UNA MOSTRA ITINERANTE
Per diffondere quanto più il messaggio della rassegna è stata pensata fin da subito la formula della mostra itinerante. Dopo Padova, la prima edizione è stata allestita a Vigevano presso la Seconda Scuderia del Castello Sforzesco, a Verona presso il Museo Canonicale, a Lecco in Villa Manzoni e a Catania nelle sale del Museo Diocesano; la seconda edizione, invece, dopo la tappa padovana, si è spostata a Rovigo, successivamente a Spilimbergo (PN) e infine a Torino all'interno del prestigioso Palazzo Barolo. Anche la terza edizione della rassegna, dopo l'esposizione a Padova, è stata trasferita a Verona, in occasione del IV Convegno Nazionale della C.E.I., a Bergamo presso il Museo Bernareggi, e ancora a Spilimbergo (PN), a Sanzeno (TN) e a Vigevano (PV). Per la quarta edizione l'obiettivo è quello di riuscire ad arrivare con l'esposizione oltre i confini nazionali, visto l'interesse di alcune istituzioni ed enti europei alla rassegna, come la città di Damasco, eletta Capitale Culturale del mondo Arabo per l'anno 2008.

IL PROGETTO DIDATTICO
Durante tutto il periodo di apertura della mostra le classi e i gruppi di ragazzi delle scuole materne, elementari, medie inferiori e superiori, nonché gruppi parrocchiali, possono partecipare alle visite guidate e ai laboratori didattici appositamente studiati e progettati per fasce d'età e condotti da illustratori professionisti. Le proposte didattiche per ragazzi si avvalgono di due momenti: il primo prevede la visita guidata alla mostra, un secondo momento invece vede protagonisti in prima persona proprio i bambini e i ragazzi che sono seguiti nella creazione del tutto personale di immagini, racconti, storie animate.
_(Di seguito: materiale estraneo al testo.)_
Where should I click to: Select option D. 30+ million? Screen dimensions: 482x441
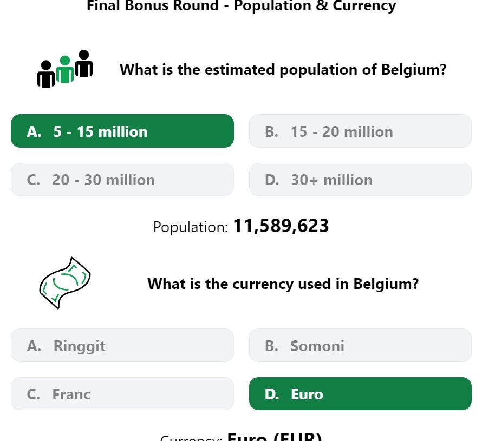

Ritenendo fin da subito fondamentale l'esperienza didattica, sia nella fase di lettura delle opere che in quella di produzione pratica di un elaborato personale, si è scelto di affidare a un'équipe formata da dieci illustratori professionisti, già presenti in libreria con numerosi titoli, il compito di accompagnare i gruppi.

VISITATORI
Complessivamente la rassegna, solo a Padova, ha avuto nelle prime tre edizioni circa 50.000 visitatori; di questi, 20.000 sono i bambini e ragazzi che hanno partecipato ai laboratori didattici e alle attività ludico - creative realizzate nei fine settimana. Un elemento sicuramente positivo è dato dalla presenza delle famiglie nelle giornate di sabato e domenica; si tratta di gruppi famigliari spesso allargati a nonni e amici, convinti a venire al museo da quegli stessi ragazzi che uscivano entusiasti dalla visita guidata frequentata con il gruppo classe.

UN PROGETTO UMANITARIO
Con la terza edizione della rassegna si è voluto abbinare alla mostra un progetto umanitario allo scopo di sensibilizzare i visitatori, soprattutto i più giovani, nei confronti di problematiche legate ai bisogni primari di popolazioni del sud del mondo. Il tema della passata edizione, l'Acqua, ha dato spunto a quello che poi è diventato il progetto denominato "Gocce di solidarietà"; nato dalla collaborazione con il Centro Missionario Diocesano, prevedeva la raccolta di offerte spontanee da parte dei visitatori e finalizzate alla costruzione di pozzi in Burkina Faso e di cisterne in Brasile. Per la quarta edizione, sulla scia del tema della rassegna legato al fuoco e alla luce, si intende sensibilizzare il visitatore alla valorizzazione di forme energetiche naturali, quali i raggi solari, proponendo ad esempio l'utilizzo di pannelli fotovoltaici in grado di trasformare in energia e calore una preziosa risorsa naturale di cui tutti disponiamo gratuitamente.